▶ [About this exercise] Report each line of the entries that contains the word "more", copied in full.

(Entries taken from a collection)
***

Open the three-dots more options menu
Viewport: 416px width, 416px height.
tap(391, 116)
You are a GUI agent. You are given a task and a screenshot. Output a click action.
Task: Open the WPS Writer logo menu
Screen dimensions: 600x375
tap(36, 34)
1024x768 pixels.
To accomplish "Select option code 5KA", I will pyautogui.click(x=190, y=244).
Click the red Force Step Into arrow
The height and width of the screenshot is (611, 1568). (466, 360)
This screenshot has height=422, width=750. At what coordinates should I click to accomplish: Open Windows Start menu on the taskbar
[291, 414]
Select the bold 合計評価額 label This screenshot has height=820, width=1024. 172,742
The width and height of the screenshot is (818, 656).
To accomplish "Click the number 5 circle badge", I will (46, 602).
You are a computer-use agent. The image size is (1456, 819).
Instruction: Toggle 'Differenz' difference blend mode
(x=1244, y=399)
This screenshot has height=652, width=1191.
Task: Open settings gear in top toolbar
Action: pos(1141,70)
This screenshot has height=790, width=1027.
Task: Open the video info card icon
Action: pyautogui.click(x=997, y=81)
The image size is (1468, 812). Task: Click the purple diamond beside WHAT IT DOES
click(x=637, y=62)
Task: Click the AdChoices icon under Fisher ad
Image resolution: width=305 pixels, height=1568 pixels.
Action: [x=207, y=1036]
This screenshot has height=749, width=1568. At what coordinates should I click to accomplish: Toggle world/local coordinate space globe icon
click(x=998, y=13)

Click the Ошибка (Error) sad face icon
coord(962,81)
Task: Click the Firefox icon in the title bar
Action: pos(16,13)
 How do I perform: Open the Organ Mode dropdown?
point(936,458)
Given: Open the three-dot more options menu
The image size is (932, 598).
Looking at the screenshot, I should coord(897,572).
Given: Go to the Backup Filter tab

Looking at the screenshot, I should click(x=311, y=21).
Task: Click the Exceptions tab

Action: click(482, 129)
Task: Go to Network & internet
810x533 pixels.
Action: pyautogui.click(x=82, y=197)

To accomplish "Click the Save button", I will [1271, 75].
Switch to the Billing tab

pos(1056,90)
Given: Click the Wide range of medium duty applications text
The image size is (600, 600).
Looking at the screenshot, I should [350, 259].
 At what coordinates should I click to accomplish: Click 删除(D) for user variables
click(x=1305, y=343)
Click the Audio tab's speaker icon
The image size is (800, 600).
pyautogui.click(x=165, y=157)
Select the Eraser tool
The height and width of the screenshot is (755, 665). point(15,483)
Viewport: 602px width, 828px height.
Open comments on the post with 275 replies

***

▶ [Written answer]
Open the three-dots more options menu
Given: Open the three-dot more options menu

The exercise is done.